THE DATA:
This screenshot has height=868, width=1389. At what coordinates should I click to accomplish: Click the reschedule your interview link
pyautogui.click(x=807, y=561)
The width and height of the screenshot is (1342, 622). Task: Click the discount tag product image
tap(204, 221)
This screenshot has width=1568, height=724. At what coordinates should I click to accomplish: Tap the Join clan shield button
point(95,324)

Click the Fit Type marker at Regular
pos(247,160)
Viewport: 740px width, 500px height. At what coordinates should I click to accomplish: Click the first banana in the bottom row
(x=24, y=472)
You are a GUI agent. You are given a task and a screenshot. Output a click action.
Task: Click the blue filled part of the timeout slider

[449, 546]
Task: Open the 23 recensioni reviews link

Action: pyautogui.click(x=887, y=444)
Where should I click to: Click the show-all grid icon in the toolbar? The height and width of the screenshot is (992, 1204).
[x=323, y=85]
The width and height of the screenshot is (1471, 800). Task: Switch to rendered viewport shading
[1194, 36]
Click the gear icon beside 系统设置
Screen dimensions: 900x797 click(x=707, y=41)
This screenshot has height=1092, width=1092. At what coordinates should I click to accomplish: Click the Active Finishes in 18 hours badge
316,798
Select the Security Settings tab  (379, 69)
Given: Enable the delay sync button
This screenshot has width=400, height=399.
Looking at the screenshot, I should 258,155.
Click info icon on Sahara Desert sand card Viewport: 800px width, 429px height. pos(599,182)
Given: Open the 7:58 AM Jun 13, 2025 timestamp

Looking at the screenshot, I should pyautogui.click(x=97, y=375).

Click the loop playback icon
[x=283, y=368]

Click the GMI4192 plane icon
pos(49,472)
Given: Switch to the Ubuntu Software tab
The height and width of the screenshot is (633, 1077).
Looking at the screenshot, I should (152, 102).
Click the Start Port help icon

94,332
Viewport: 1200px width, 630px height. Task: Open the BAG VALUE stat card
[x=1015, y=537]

THE TASK: Write out the lines of the listing from the one with "The width and height of the screenshot is (1471, 800)." to the very end, inclusive, exactly as they appear and with nothing added.

WRITTEN SOLUTION:
The width and height of the screenshot is (1471, 800). Task: Switch to rendered viewport shading
[1194, 36]
Click the gear icon beside 系统设置
Screen dimensions: 900x797 click(x=707, y=41)
This screenshot has height=1092, width=1092. At what coordinates should I click to accomplish: Click the Active Finishes in 18 hours badge
316,798
Select the Security Settings tab  (379, 69)
Given: Enable the delay sync button
This screenshot has width=400, height=399.
Looking at the screenshot, I should 258,155.
Click info icon on Sahara Desert sand card Viewport: 800px width, 429px height. pos(599,182)
Given: Open the 7:58 AM Jun 13, 2025 timestamp

Looking at the screenshot, I should pyautogui.click(x=97, y=375).

Click the loop playback icon
[x=283, y=368]

Click the GMI4192 plane icon
pos(49,472)
Given: Switch to the Ubuntu Software tab
The height and width of the screenshot is (633, 1077).
Looking at the screenshot, I should (152, 102).
Click the Start Port help icon

94,332
Viewport: 1200px width, 630px height. Task: Open the BAG VALUE stat card
[x=1015, y=537]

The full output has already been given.